During the War of 1812, when British soldiers were firing Washington, a group of invaders arrived before the Patent Office, ready to apply the torch. Out on the portico strode Superintendent William Thornton, puffing and glowering. Bellowed he: "This is the emporium of the arts and sciences of America. Don't burn it!" The British commander stared, saluted, led his troops away.
Up to 1836, patents were granted by the Cabinet, signed by the President. On July 4, 1836, Andrew Jackson signed an act creating, as part of the Department of State, a separate Patent Office headed by a commissioner.* First patent under this jurisdiction went to Senator John Ruggles of Maine, for a system of cog gears.
Dental plates were first patented in the U. S. in 1840.

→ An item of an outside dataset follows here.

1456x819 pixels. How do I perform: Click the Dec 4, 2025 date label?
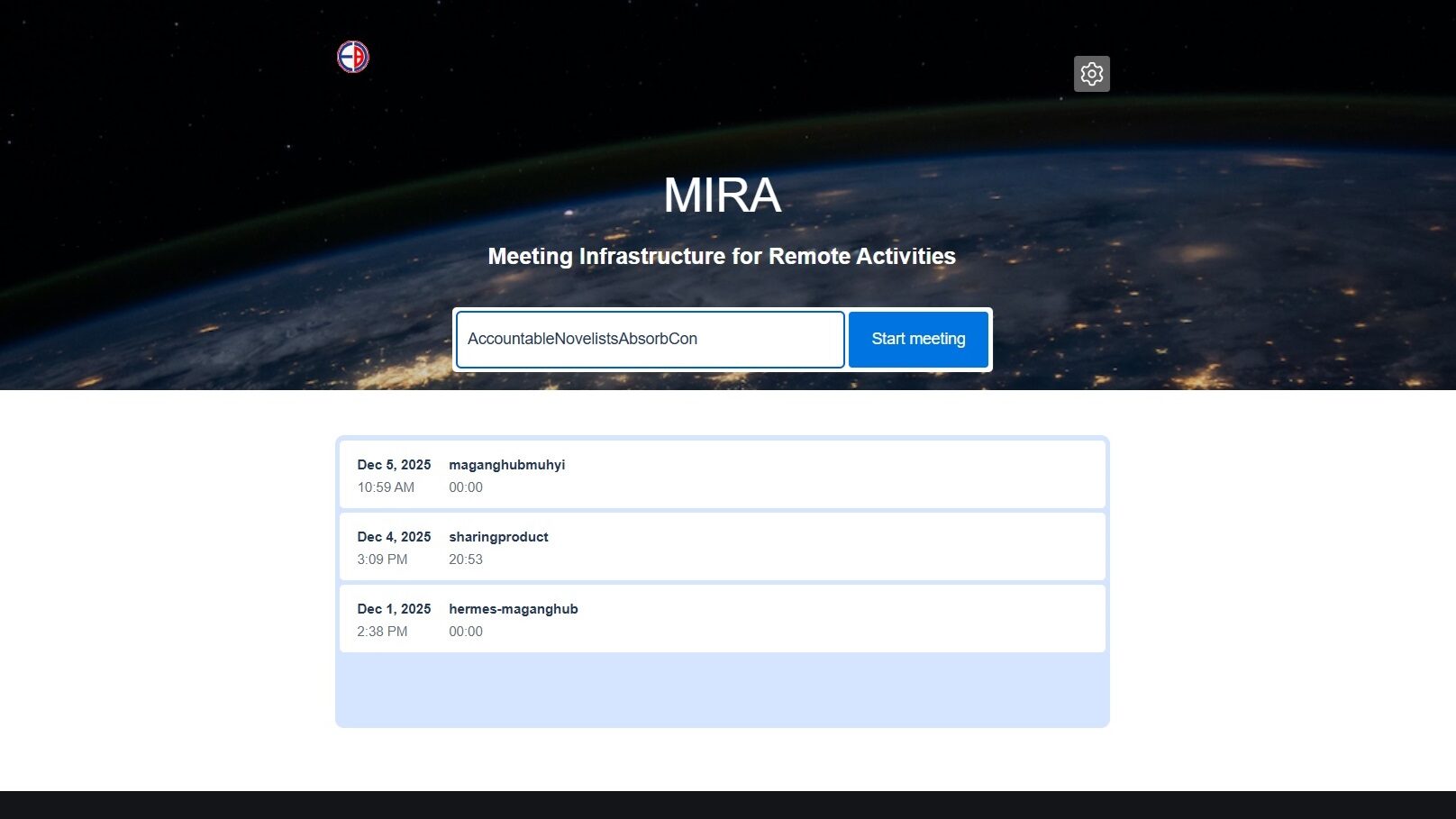click(394, 537)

The player piano was patented in 1889.
The dial telephone was patented in 1892.
In 1930 Congress passed and President Hoover signed a bill enlarging the class of eligible patentees to include anyone who had invented or discovered a new plant, provided it was asexually reproduced and not a tuber-propagated plant.

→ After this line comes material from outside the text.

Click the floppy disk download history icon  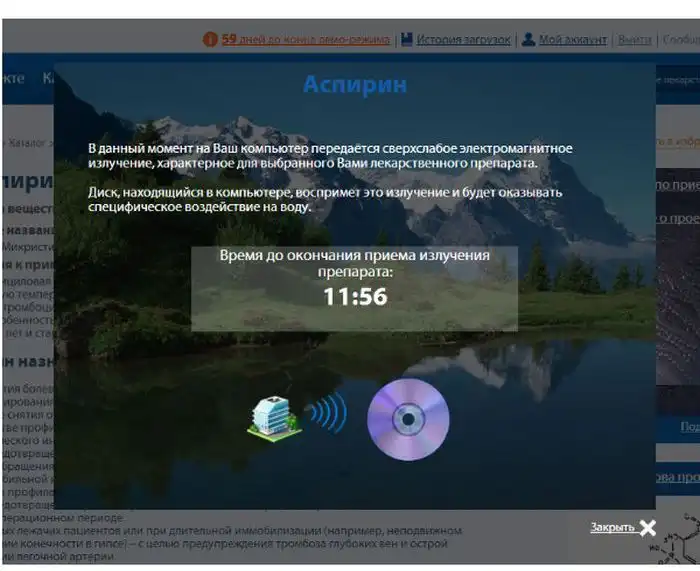(x=407, y=40)
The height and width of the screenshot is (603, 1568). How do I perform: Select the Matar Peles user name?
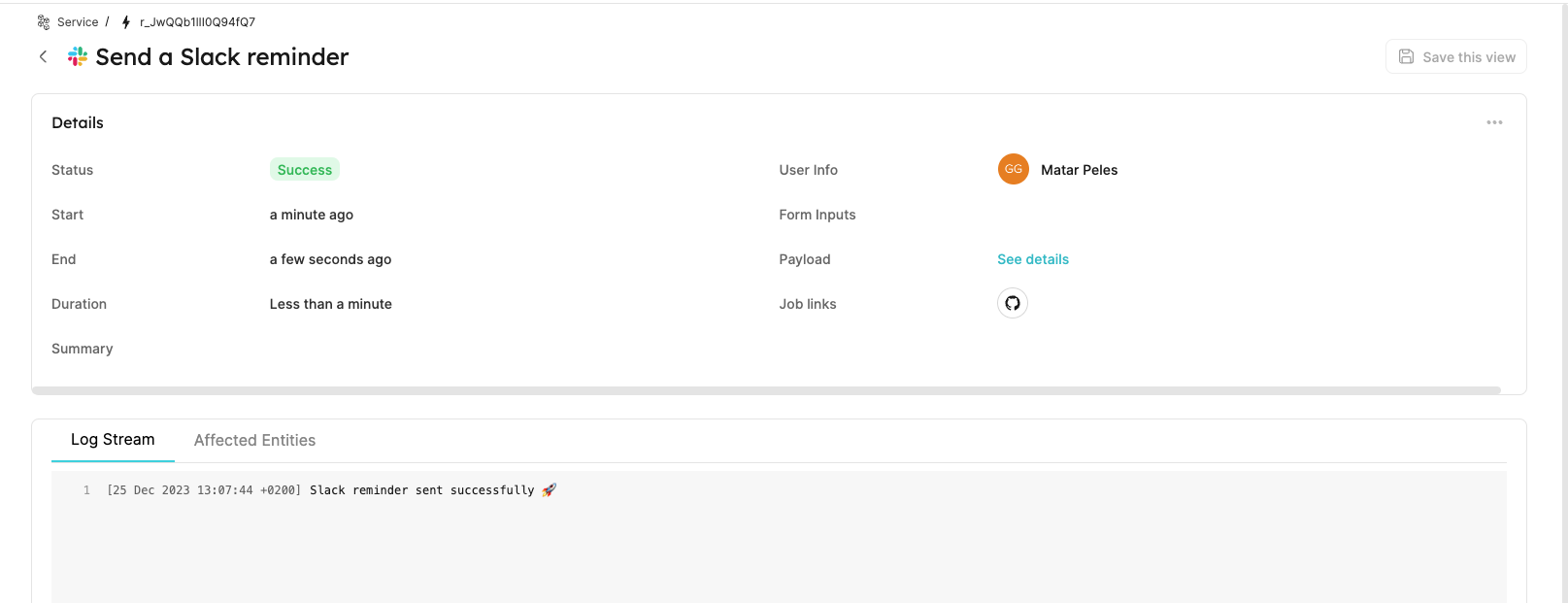pyautogui.click(x=1079, y=170)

In 1935 the Patent Office granted Patent No. 2,000,000 (TIME, May 13, 1935).
This week hundreds of scientists, inventors, engineers and industrialists assembled in Washington to observe the centennial of the U. S. Patent Office as an autonomous organization. Lionized were six famed inventors: Orville Wright; Simon Lake, pioneer submarine experimenter who is currently trying to salvage $4,000,000 in gold from the hulk of an old British frigate at the bottom of New York's East River; Vladimir Kosma Zworykin, RCA-Victor television ace; William David Coolidge, General Electric's No. 1 x-ray researcher; Lee De Forest, inventor of the audion radio tube; and Leo Hendrick Baekeland, inventor of Bakelite.

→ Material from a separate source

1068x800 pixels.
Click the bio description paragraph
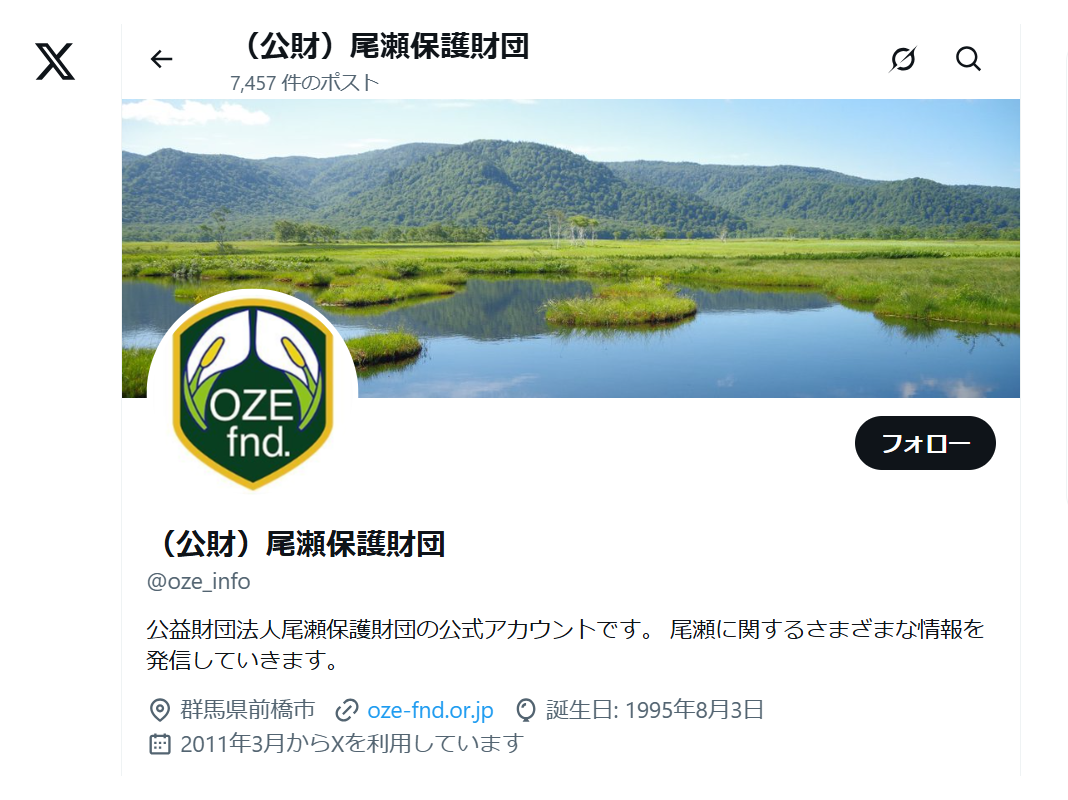pyautogui.click(x=565, y=644)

At the headquarters building of the National Academy of Sciences, the guests viewed models of historical inventions, demonstrations of current research, industrial films. They heard the voice of Thomas Alva Edison from an old phonograph record. First telegraph message, "What hath God wrought?", was again received from Baltimore on one of the two original instruments of Samuel Finley Breese Morse. In the evening, efficient young Patent Commissioner Conway Peyton Coe read a list of the twelve foremost dead inventors in U. S. history, as chosen by the ballots of a secret committee. The twelve: Alexander Graham Bell, Thomas Alva Edison, Robert Fulton, Charles Goodyear (vulcanized rubber), Charles Martin Hall (commercial aluminum), Elias Howe (sewing machine), Cyrus Hall McCormick (reaper), Ottmar Mergenthaler (linotype), Samuel Finley Breese Morse, George Westinghouse, Wilbur Wright, Eli Whitney.
At the Mayflower Hotel, the celebrants sat down to a "patented" dinner. They sipped a cocktail--corn whiskey, port wine, ripe black currants, sugar, water--patented by Friedrich Wilhelm Emil Mueller of Chicago in 1909 as a hair tonic. Other items: lobster and last year's turkey preserved under quick-freeze patents, vacuum-packed coffee, dressing containing pecan nuts protected by a plant patent. Each diner was issued a license to partake of this patented feast.
*The Patent Office is now part of the Department of Commerce.